Tasks:
1. For the article below about leaving for college, tell whether each statement agrees with it. Answer yes or no, and quote the exact words that decide it.
(a) Parents are advised to visit the campus before move-in day.
(b) Sharing a bathroom with family is described as harder than sharing one with a larger group of strangers.
(c) Headaches are listed as one possible sign of stress.
2. Quote the article below about leaving for college word for word, starting at "Another challenge that" up to and including "the first time?".

Extract provided:
Ease your child's stress about leaving for college

The summer between high school graduation and freshman year of college is cause for excitement and a feeling of pride. There are many celebratory events to attend and possibly even a college orientation. While it is a milestone that is filled with enthusiasm, it can also take a toll on the student’s mental well-being especially if they are going away to school later that summer.

Leaving home for the first time requires students to take on added responsibilities and make decisions for themselves. While the thought of moving away might excite them, sharing a room with a stranger or even a friend or acquaintance will bring about an array of challenges that they will need to learn to resolve. Sharing a bathroom with family members is nothing compared to sharing it with a bigger group of strangers. Maybe the student has relied on siblings or parents as a backup to their morning alarm clock to ensure that they make it to school on time all these years, now they are on their own and might have to avoid the snooze button if they want to make it on time and not miss a class. Let’s hope that they have met a classmate and have exchanged contact information just in case. Of course, this would require them to branch out of their comfort zone and meet new people which can be very overwhelming for some youth!

Another challenge that students face is making ends meet and living within a budget. There are so many social activities and delicious food places that can be enticing. However, money can only go so far! Newfound freedom can be very enjoyable for seventeen and eighteen-year-olds leaving home for the first time, but it can also put them in sticky situations.

So, what can parents do to help their rising college students and ease some of their anxiety and stress before seeing them off for the first time?

  • Encourage them along the way reassuring them that they are not alone. Provide emotional support for them and let them tell you about their concerns. Validate what they are feeling.  Listen to them without judgment.
  • Watch for signs of stress and discuss with them and if needed with a health care professional. Some signs can be problems sleeping, change in appetite or mood, headaches. Take advantage of telehealth visits if your student needs to continue with care while away.
  • Join parent groups associated with their school on social media. It is a great way to have questions answered, share insight, and connect with others that might be from your home state, your child’s major, or just the school in general. Encourage your student to look for student groups on social media to meet new people. 
  • Spend valuable time with them, enjoy nature, explore the outdoors. Find ways to relieve stress. It will give them ideas of what to do when they are away. 
  • Take a trip to campus before having to move in. Walk around and see where their dorm and first-semester classes will be. Alert them to resources their campus has including bus lines, mental health counseling, and academic tutoring.
  • Stay connected. Let them know you are just a phone call, video call, or text message away. When school starts, drop them a note every now and then. Students love to receive care packages and greeting cards unexpectedly. Let them know you are thinking of them and that they are still part of the family even if they are away.
  • Hug your child and brace yourself. Don’t forget to acknowledge how you feel during this time and take care of yourself as well!  Good luck!

Data supplied:
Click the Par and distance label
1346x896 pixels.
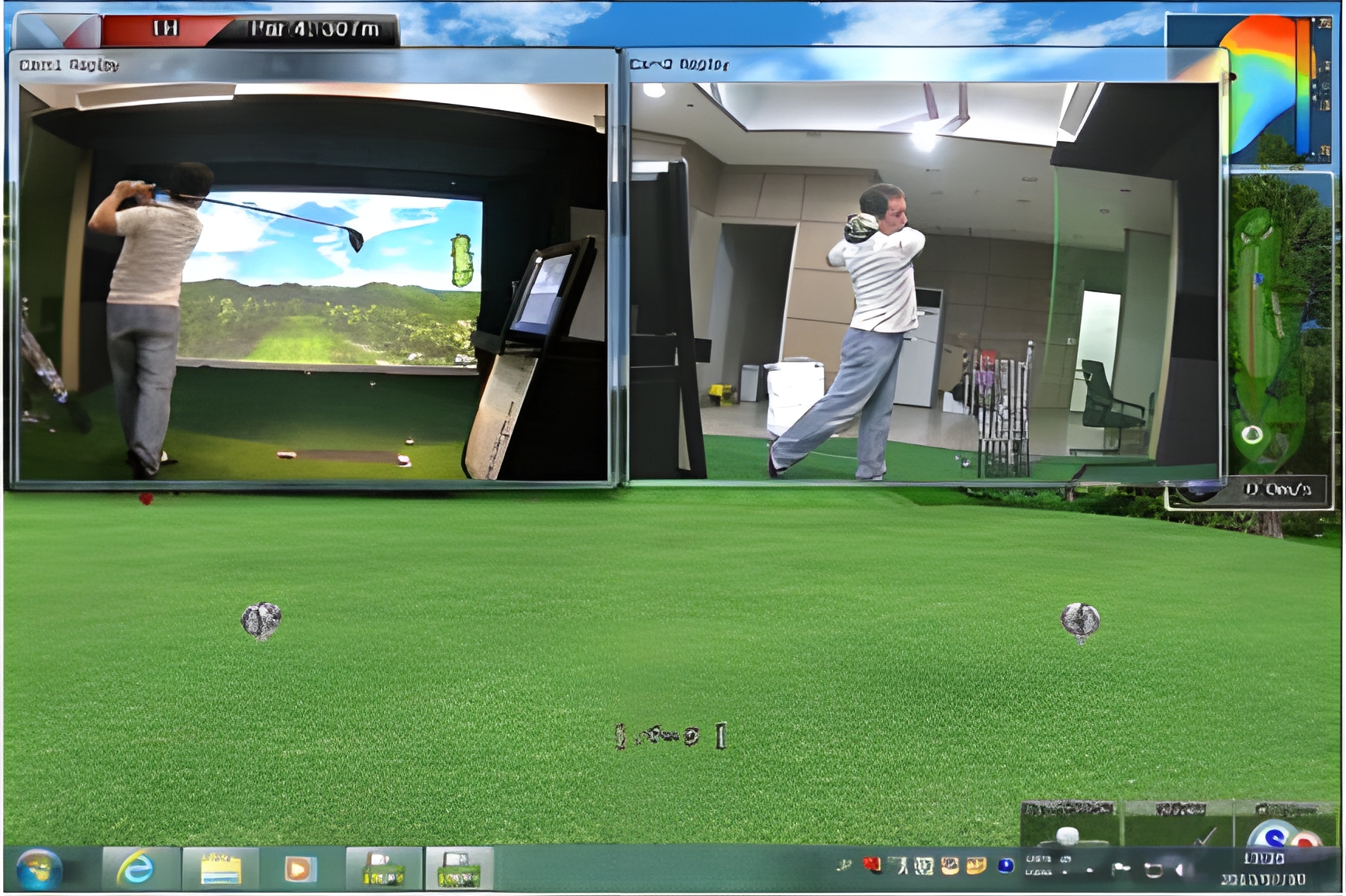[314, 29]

--

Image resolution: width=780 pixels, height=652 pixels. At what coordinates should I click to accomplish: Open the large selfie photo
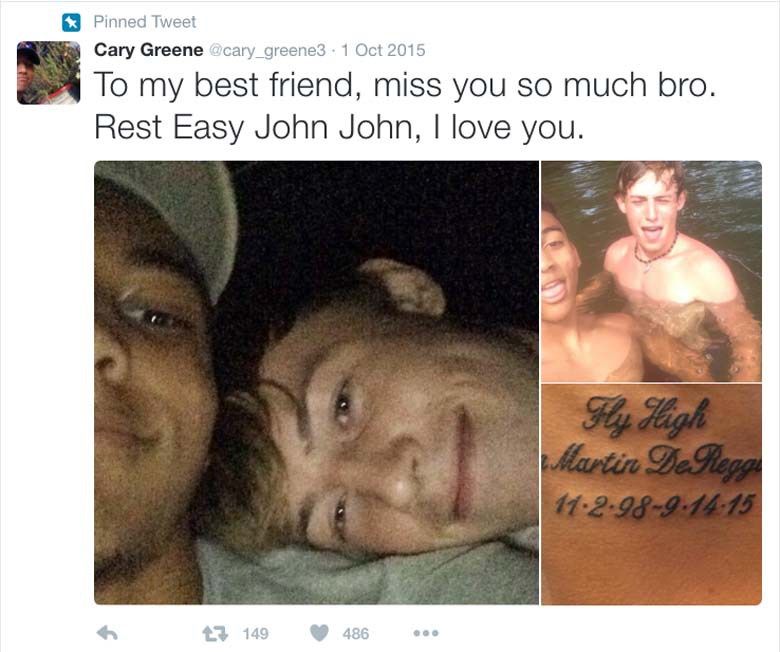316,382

Task results:
1.
(a) Yes: "Take a trip to campus before having to move in."
(b) No: "Sharing a bathroom with family members is nothing compared to sharing it with a bigger group of strangers."
(c) Yes: "Some signs can be problems sleeping, change in appetite or mood, headaches."

2.
Another challenge that students face is making ends meet and living within a budget. There are so many social activities and delicious food places that can be enticing. However, money can only go so far! Newfound freedom can be very enjoyable for seventeen and eighteen-year-olds leaving home for the first time, but it can also put them in sticky situations.

So, what can parents do to help their rising college students and ease some of their anxiety and stress before seeing them off for the first time?